> [SOURCE PASSAGE]:
=====

According to a tweet from Greg O’Brien, CBC led off its coverage of the foreign ownership consultations with:
Everyone knows Canadians pay the highest rates in the world for cell phones
The budget cuts that forced the people’s network to sell off the chairs in the TV news studio might have reduced CBC’s research budget to the point that it just recycles populist drivel, without bothering to check facts. It couldn’t be that the news anchor was expressing an opinion, could it?
Maybe the CBC anchor was trying to demonstrate clearly why  we need an alternative news voice, such as the proposal for Sun TV News. But, that is another story.
Well, let’s see if the conventional media (or other commentators)Â take a look at a new report from BMO that says Canadians enjoy cheaper mobile data prices than our friends south of the border.
Interestingly, we highlight that Canadian postpaid data pricing is cheaper relative to AT&T for light and extremely heavy users. Given the competitive dynamics in Canada, we expect this trend to continue into 2011 as Canadian carriers focus on driving adoption of wireless data.
I found the last part of this to be the most significant. BMO expects this trend to continue into next year, as Canadian carriers focus on driving adoption of wireless data.
It will be interesting to see how many people will review a report that contradicts the populist perspective.
OK, I’ll accept that this BMO analyst is knowledgeable and that the statement is accurate.
However, consumers are not interested in the price of *data* for a *light* or *extremely heavy* user. What I would like to see is an analysis of the average monthly bill that is paid by the average user. Include data, but also include voice minutes, and especially include all of the up-sell extras for which Canadians pay that are built-in to the typical plan in the U.S.
Roaming charges, long distance charges, caller ID, non-crippled voice mail – these are all part of the standard basket of services for a U.S. subscriber.
As soon as any Canadian service provider (I welcome input from you Mark) can explain to me why it should cost the consumer $96 per year to display the telephone number of an incoming call – a service that has a marginal annual cost per user of what, 25 cents? – then we will stop complaining. I have no issue with paying a fair price for a service that provides value. But to pretend that the Canadian mobile customer is somehow in a better position than our neighbours to the south – well, it might not be populist, but it is no less drivel.
Ned – shop around. Services are competitive.
As to your comment about “why it should cost the consumer $96 per year to display the telephone number of an incoming call”, I would suggest that the price of most goods has little to do with costs. It is driven by the price people are willing to pay. Look at the price of soft drinks, whether it is in the store or especially at restaurants. Why do people pay outrageous amounts for bottled water?
Or consider your salary – do you charge for your services based on cost (eg. your mortgage plus a bit for food) or is it based on what the client or employer thinks you are worth.

=====

> [EXERCISE]:
From the wireless pricing post, copy word for word the passage that begins at the words "Well, let’s see" and stops after "the populist perspective.". The material that comes next has no connection to the wireless pricing post.

> [DATA]:
=====

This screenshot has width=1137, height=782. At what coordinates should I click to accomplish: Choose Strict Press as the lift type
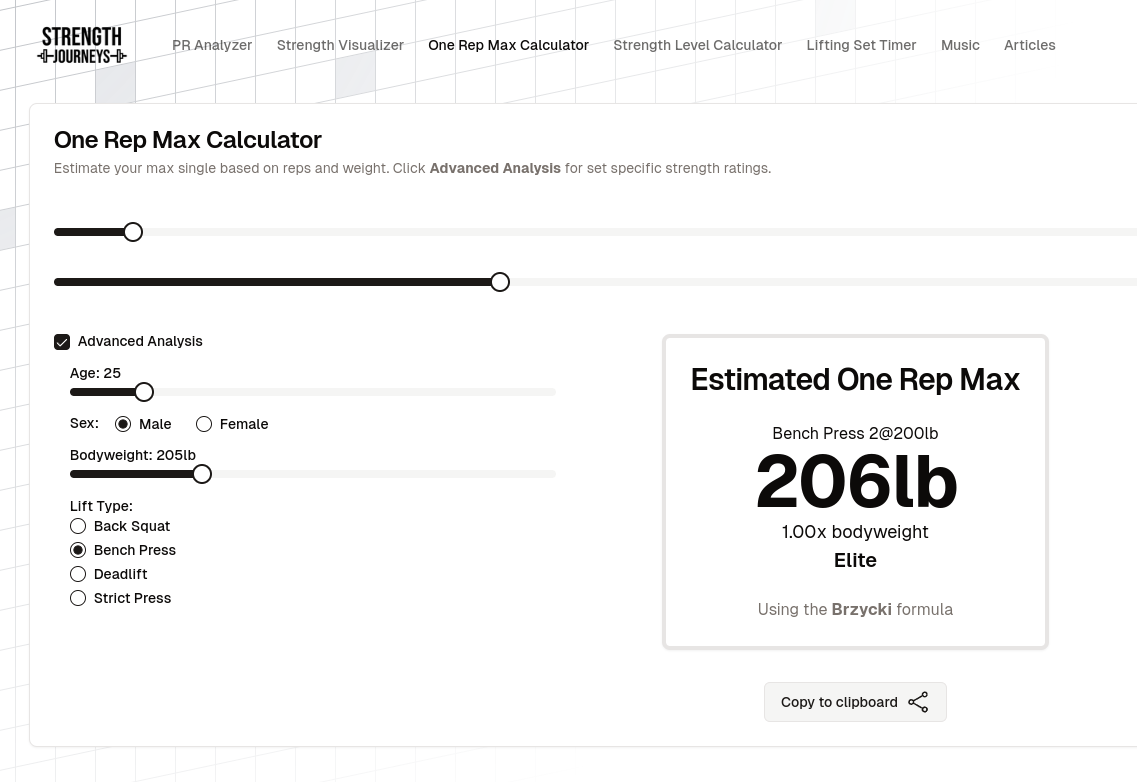pos(78,598)
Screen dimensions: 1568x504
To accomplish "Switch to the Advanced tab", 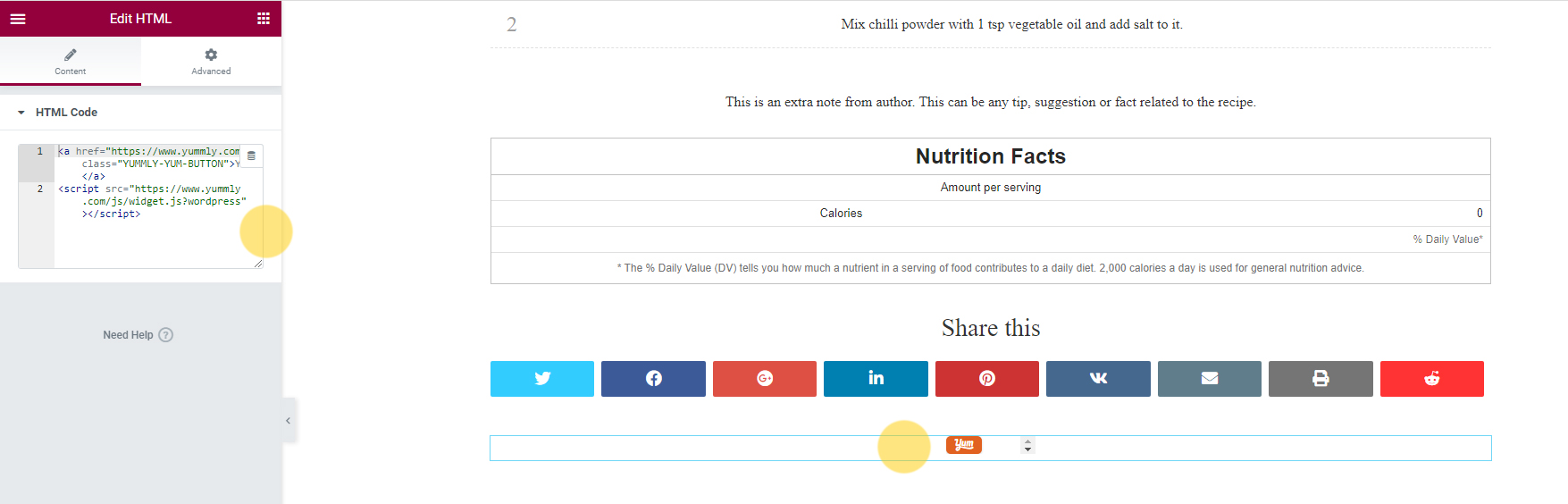I will (211, 61).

=====

> [WRITTEN ANSWER]:
Well, let’s see if the conventional media (or other commentators)Â take a look at a new report from BMO that says Canadians enjoy cheaper mobile data prices than our friends south of the border.
Interestingly, we highlight that Canadian postpaid data pricing is cheaper relative to AT&T for light and extremely heavy users. Given the competitive dynamics in Canada, we expect this trend to continue into 2011 as Canadian carriers focus on driving adoption of wireless data.
I found the last part of this to be the most significant. BMO expects this trend to continue into next year, as Canadian carriers focus on driving adoption of wireless data.
It will be interesting to see how many people will review a report that contradicts the populist perspective.